From the working draft, “Idolatry and Poverty: Where the
Private vs. Public Isn’t Enough.”
While we’re at it—talking about idolatry and the poor—I take a slight side route and pause in my mini-series of posts on idolatry and coveting to say…
If you’re planning on doing the “Cash for Clunkers” deal and get your $4,500 for trading in your used car for a new one—think twice if you have a concern for the poor. I heard and then did a little study that with all the cars being turned in for the “Cash for Clunkers” program, the price of used vehicles are rising. This hurts the poor directly I thought. I couldn’t be the only one who put these two things together, so I began to browse—and I am not the only one.

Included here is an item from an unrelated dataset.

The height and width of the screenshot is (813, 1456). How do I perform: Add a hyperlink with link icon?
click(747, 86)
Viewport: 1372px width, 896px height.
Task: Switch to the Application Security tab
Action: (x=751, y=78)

Hundreds of websites and blogs are making comments and postings that “Cash for Clunkers” hurts the poor. You see, since they—the program goal—is to take the older vehicle off the road, this reduces the number of older cars—i.e., used cars—available in the market, which causes the cost of the used vehicles to rise. It is the pool (i.e., market) of used cars that poorer folks and families rely on for their car-purchase, because its affordable (well, it used to be). (Teens looking for their first car will be hurt too!) I betcha that no one in the current administration or congress even thought about this; it is like raising the taxes on the poor, which it actually does. And if you consider insurance, the cost, too, is higher because of the higher cost to the used vehicle, which hurts the poor as well. This is a clear display that even those who claim through their impassioned speech and rhetoric that we need to have concern for the poor and shift (redistribute) resources to the poor don’t really care about the poor and how their so-called good-will legislation actually impacts the poor negatively. As one person said, “Progressive policy isn’t always good for the poor.” Like corn-for-cars, which leaves long lines for food in third-world societies, cash for clunkers hurts the poor. Where is the outcry from Jim Wallis and his kind? Nowhere to be heard! Where are the community organizers to boycott and speak on behalf of the poor and against cash for clunkers? Not one bit of action on their part! Since this was a liberal idea, a progressive idea, these groups will be silent—which actually shows everyone where their heart is at. It is power they want--not to actually help the poor. Cash for clunkers hurts the poor—boycott the program if you care about the poor.